Please reproduce the material word for word, starting at the line that contains "The width and" and ending at the line that contains "Check if password has been exposed is", with both of those lines included. Leave the pictures out of your output.

# SUPPLIED ENTRIES:
┌──

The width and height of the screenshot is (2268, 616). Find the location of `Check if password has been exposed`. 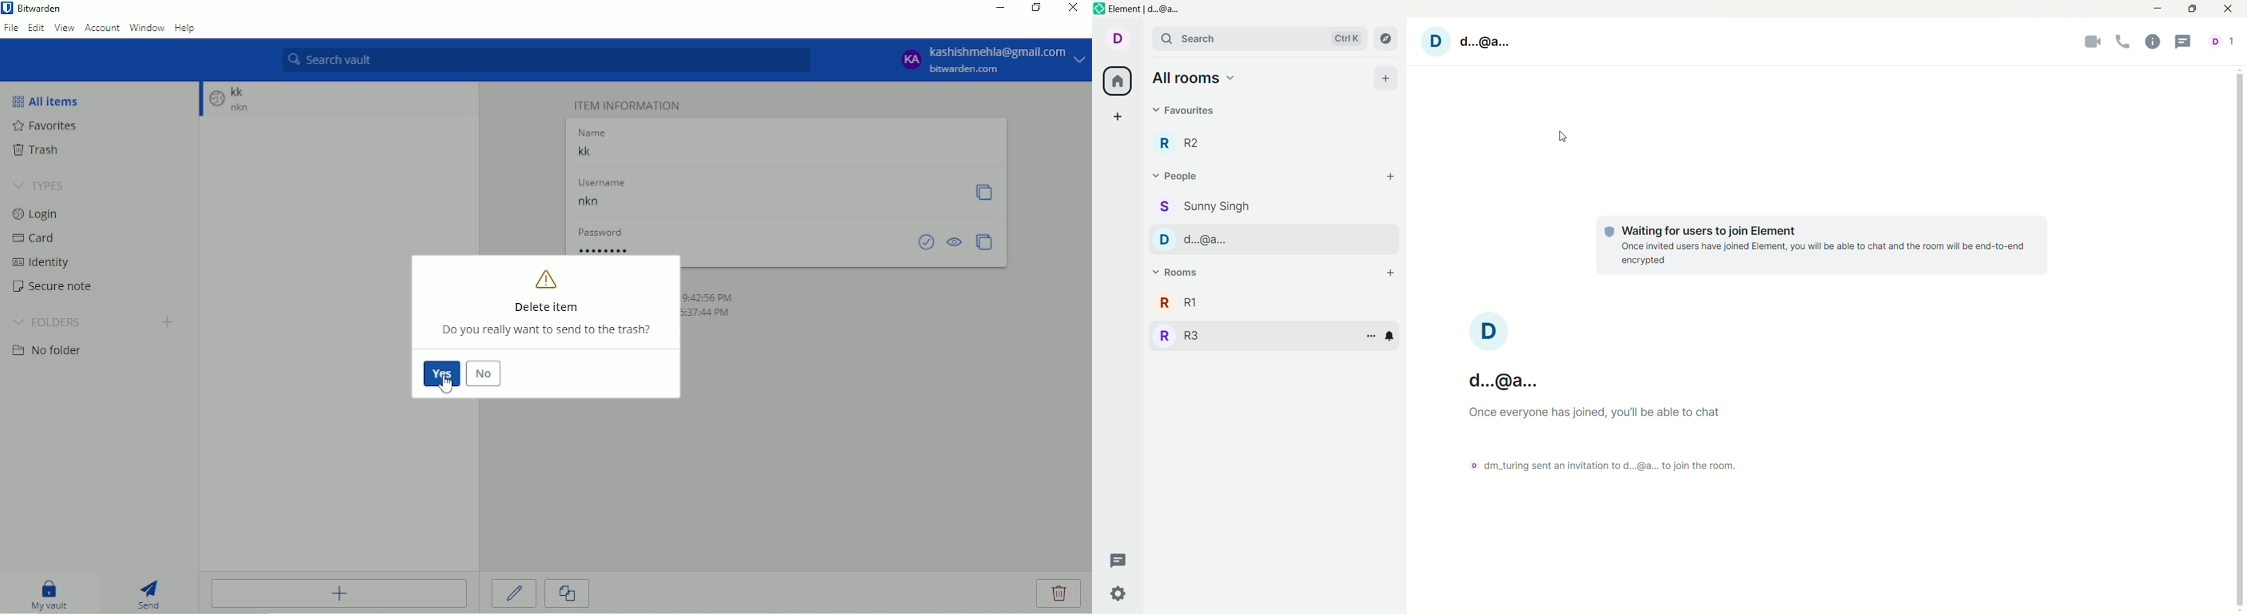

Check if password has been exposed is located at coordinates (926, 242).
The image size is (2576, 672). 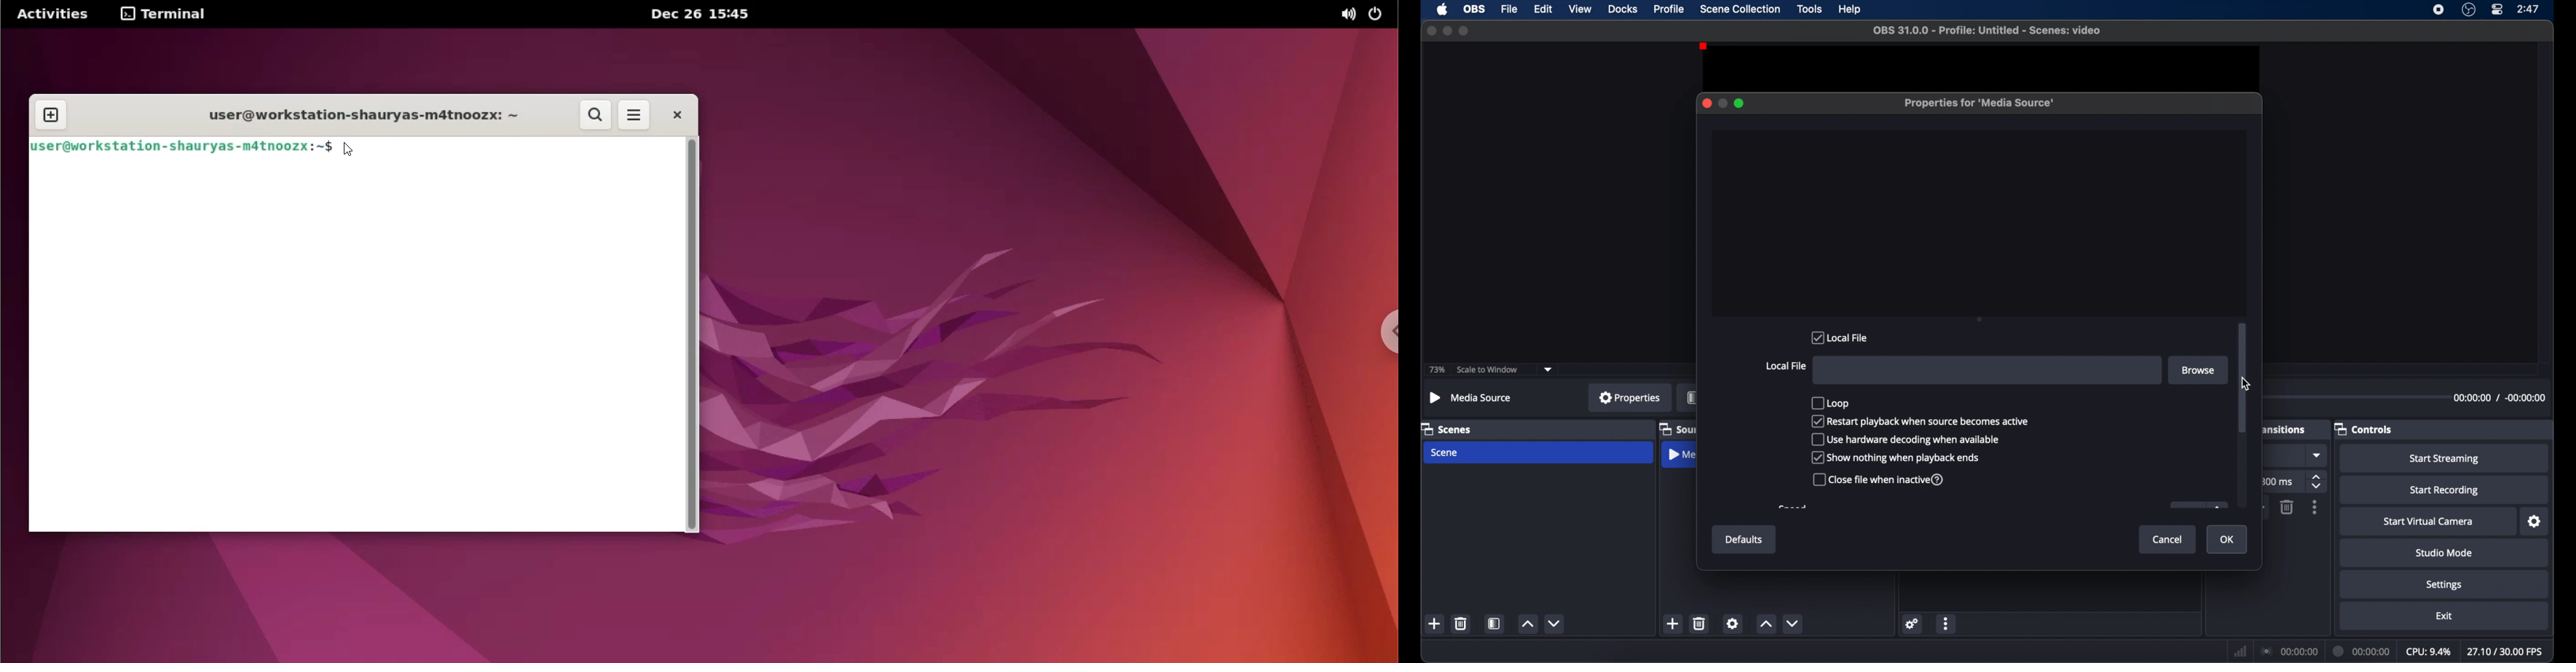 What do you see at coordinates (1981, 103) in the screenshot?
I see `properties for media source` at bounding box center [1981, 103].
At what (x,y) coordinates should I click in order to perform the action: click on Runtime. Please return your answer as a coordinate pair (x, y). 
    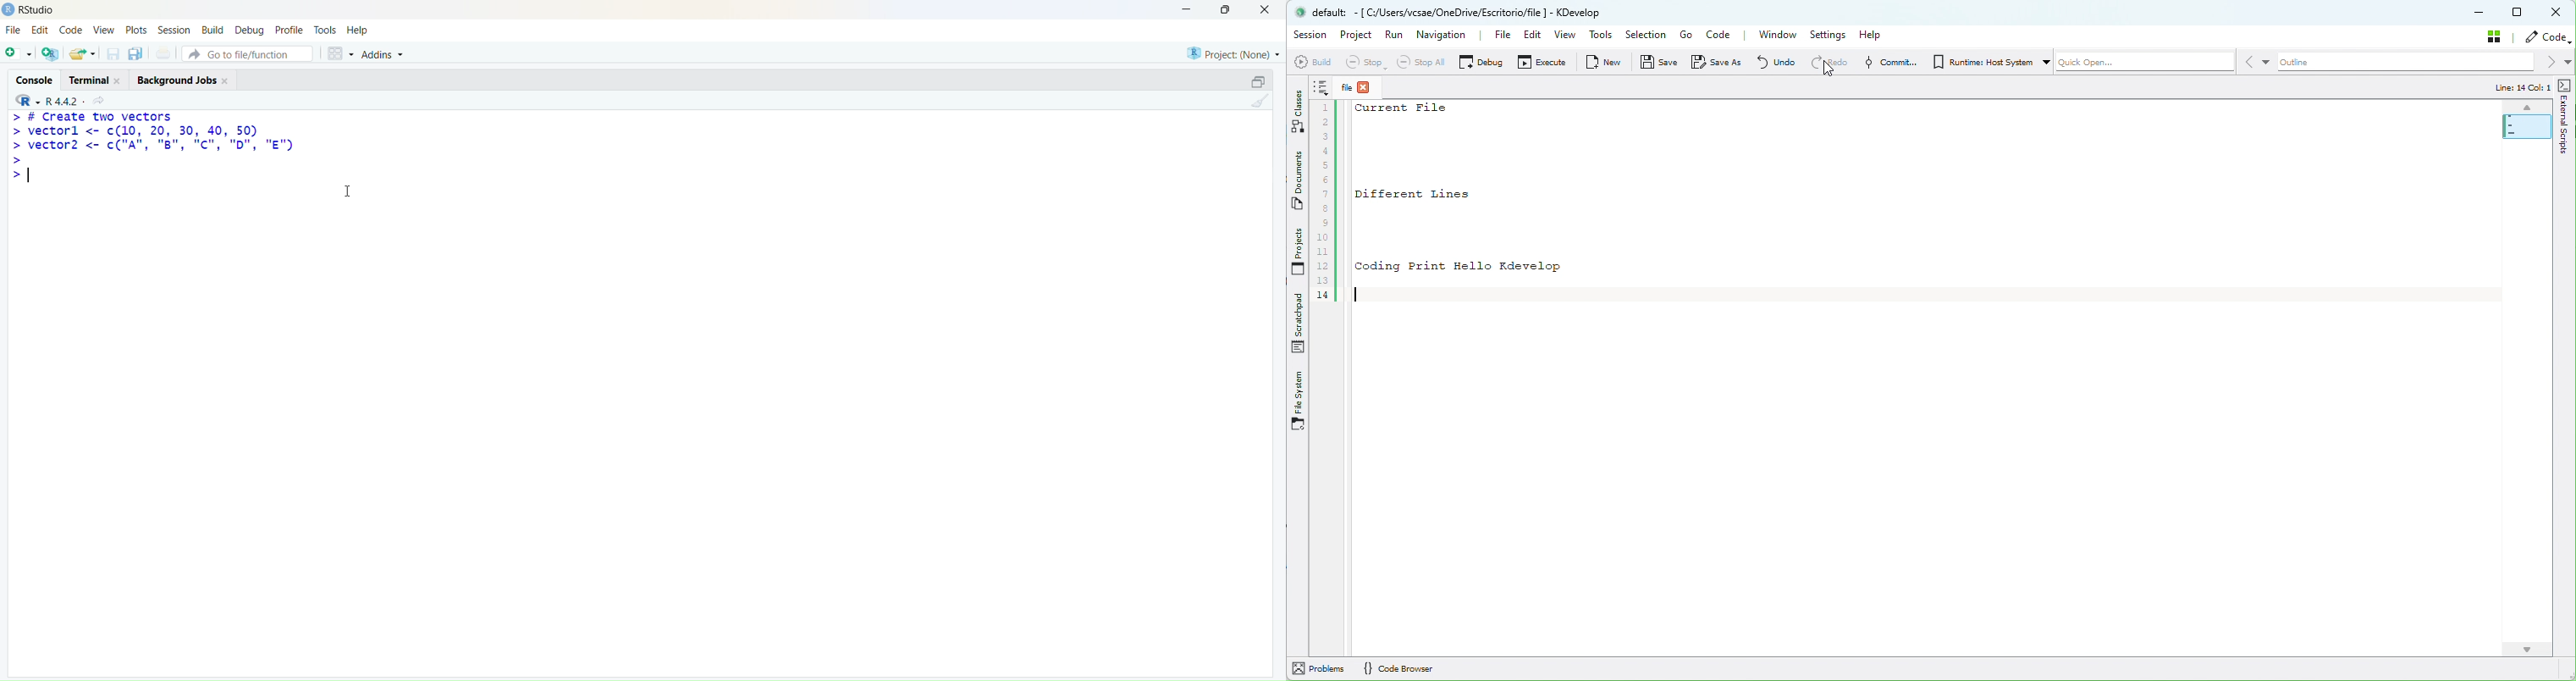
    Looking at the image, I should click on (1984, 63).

└──
┌──

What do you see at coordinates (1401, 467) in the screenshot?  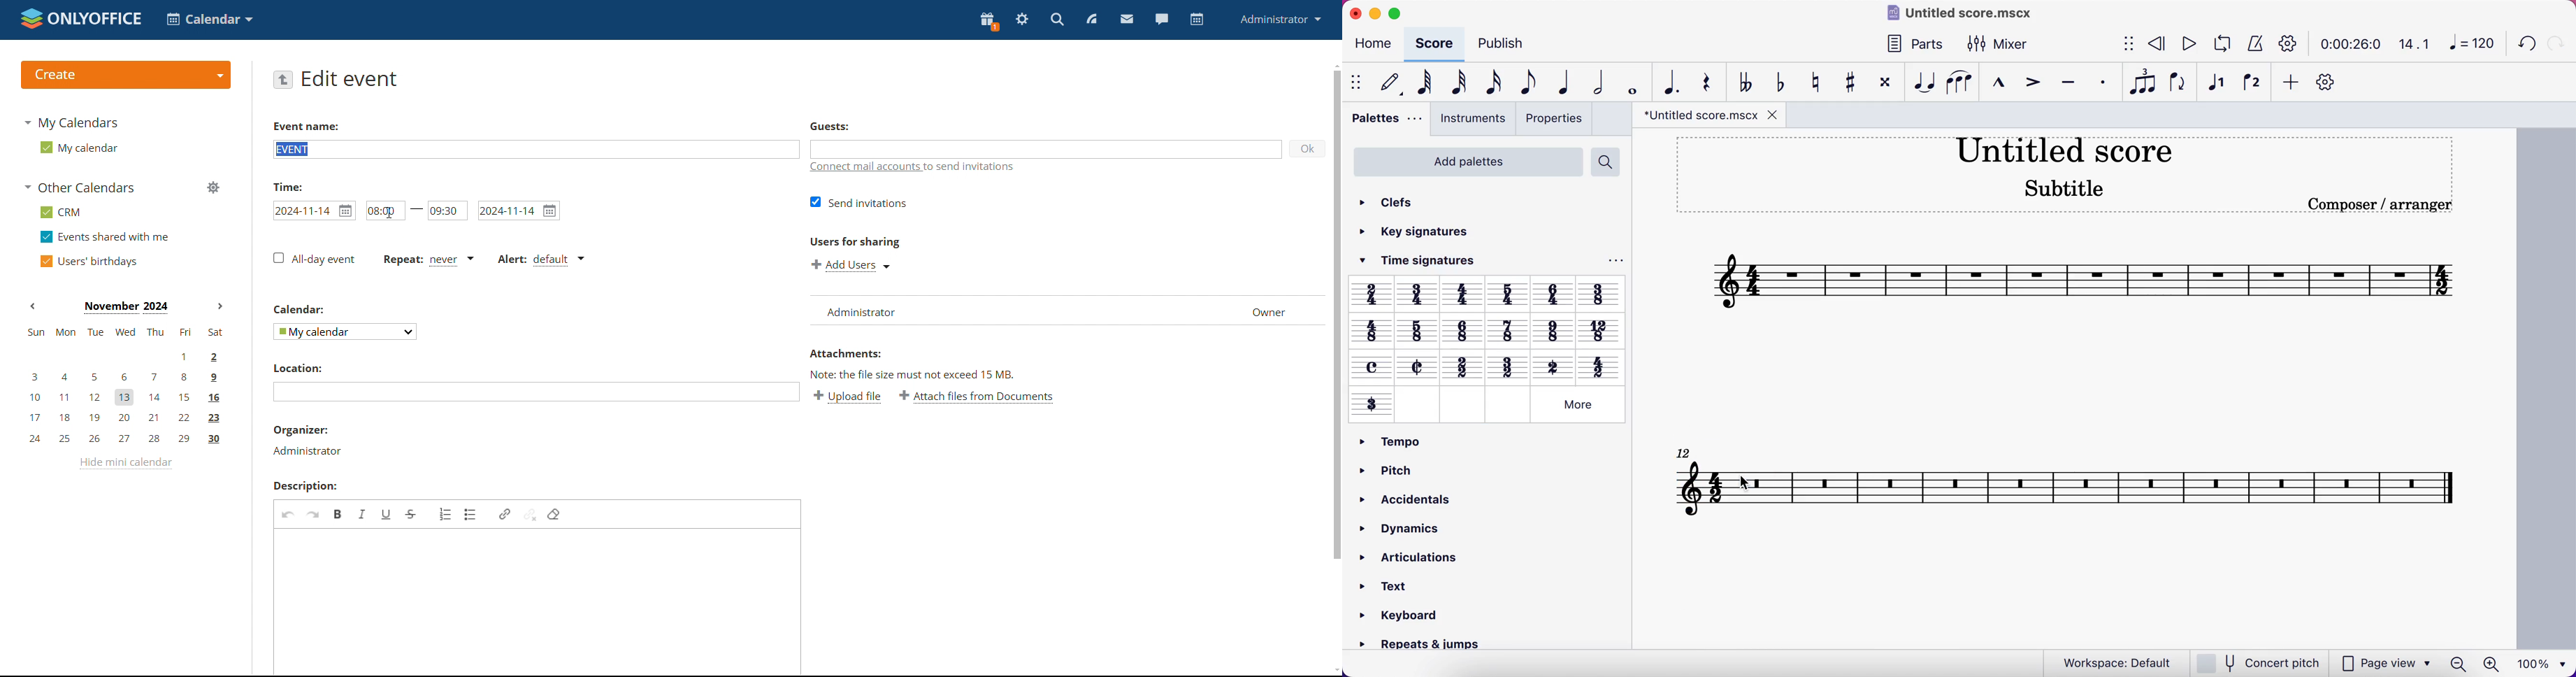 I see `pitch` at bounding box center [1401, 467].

└──

# SOLUTION TO THIS PROBLEM:
The width and height of the screenshot is (2268, 616). Find the location of `Check if password has been exposed`. 

Check if password has been exposed is located at coordinates (926, 242).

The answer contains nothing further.